LAVA(Linaro Automation and Validation Architecture) provides detailed documentation that can be found here.
TF project support the following platforms in LAVA https://tf.validation.linaro.org/scheduler/device_types
Until recently, the only supported platform was the Juno board but now it also supports FVP models:
- https://tf.validation.linaro.org/scheduler/device_type/juno
- https://tf.validation.linaro.org/scheduler/device_type/fvp
FVP models are virtual platforms that are able to emulate specific Arm reference designs or platforms.
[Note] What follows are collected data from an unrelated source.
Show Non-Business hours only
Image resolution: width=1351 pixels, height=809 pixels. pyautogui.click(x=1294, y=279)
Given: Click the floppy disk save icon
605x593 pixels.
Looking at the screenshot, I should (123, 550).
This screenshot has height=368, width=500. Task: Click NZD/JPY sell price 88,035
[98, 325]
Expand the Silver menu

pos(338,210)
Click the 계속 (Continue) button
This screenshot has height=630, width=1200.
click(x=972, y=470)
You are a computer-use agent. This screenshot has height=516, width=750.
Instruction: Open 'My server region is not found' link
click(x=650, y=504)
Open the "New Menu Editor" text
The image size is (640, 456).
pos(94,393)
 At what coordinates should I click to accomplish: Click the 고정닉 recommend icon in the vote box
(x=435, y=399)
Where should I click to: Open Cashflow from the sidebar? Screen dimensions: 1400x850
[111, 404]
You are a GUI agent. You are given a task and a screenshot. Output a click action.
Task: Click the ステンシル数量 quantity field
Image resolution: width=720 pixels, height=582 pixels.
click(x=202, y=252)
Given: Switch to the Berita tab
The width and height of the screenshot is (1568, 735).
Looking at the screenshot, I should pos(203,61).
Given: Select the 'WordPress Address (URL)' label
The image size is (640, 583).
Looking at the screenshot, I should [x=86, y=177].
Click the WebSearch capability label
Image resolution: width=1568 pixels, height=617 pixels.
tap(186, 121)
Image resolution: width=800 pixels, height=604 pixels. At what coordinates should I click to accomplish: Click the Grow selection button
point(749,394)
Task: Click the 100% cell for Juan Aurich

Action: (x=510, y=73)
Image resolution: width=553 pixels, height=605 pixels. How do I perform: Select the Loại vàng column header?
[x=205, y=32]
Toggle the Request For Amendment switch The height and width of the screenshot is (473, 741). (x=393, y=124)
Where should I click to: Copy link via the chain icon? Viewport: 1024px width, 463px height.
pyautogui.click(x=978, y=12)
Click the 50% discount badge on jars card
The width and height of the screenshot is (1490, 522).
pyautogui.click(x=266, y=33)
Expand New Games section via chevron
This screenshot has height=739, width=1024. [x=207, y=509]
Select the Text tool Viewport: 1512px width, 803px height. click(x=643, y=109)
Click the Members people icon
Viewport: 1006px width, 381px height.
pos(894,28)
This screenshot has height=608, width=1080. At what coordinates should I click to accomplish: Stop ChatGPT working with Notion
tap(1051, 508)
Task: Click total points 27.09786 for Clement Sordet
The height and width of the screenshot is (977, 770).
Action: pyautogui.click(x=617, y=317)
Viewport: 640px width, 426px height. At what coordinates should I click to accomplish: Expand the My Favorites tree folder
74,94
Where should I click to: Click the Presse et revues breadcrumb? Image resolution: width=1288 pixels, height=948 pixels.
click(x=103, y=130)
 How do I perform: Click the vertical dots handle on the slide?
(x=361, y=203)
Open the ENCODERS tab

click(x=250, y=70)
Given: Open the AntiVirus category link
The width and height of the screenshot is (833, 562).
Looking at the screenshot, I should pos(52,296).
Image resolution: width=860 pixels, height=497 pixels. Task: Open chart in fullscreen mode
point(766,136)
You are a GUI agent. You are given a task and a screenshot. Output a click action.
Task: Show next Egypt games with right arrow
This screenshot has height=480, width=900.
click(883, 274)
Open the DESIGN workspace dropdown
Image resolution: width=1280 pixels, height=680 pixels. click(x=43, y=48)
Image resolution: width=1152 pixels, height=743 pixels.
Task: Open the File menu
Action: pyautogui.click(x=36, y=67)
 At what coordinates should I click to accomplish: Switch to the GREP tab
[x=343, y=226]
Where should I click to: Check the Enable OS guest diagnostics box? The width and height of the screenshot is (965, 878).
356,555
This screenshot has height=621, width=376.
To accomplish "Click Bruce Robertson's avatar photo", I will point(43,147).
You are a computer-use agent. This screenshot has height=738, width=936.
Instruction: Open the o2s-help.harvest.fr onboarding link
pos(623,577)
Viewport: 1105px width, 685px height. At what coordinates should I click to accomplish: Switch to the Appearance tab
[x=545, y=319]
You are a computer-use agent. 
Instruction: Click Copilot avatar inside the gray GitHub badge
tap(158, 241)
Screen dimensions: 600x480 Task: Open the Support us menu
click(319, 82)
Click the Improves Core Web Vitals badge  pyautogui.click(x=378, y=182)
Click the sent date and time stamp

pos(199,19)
See the Arm documentation for more details: https://developer.arm.com/tools-and-software/simulation-models/fixed-virtual-platforms
These models are present on several docker images and LAVA uses these to boot and test a particular model. The specific docker image and model type is defined at the (LAVA) job definition. Docker images (containing the models) are available in a private docker registry (987685672616.dkr.ecr.us-east-1.amazonaws.com) that LAVA has access. At the time of this writing, these are the docker image names
- fvp:fvp_base_revc-2xaemv8a_11.12_38
- fvp:foundation_platform_11.12_38
- fvp:fvp_arm_std_library_11.12_38
Tag name, i.e. fvp_base_revc-2xaemv8a_11.12_38, corresponds to the particular model download from https://developer.arm.com/tools-and-software/simulation-models/fixed-virtual-platforms.
TF-M LAVA devices are:
- mps https://tf.validation.linaro.org/scheduler/device_type/mps
- musca_b https://tf.validation.linaro.org/scheduler/device_type/musca-b
- qemu https://tf.validation.linaro.org/scheduler/device_type/qemu.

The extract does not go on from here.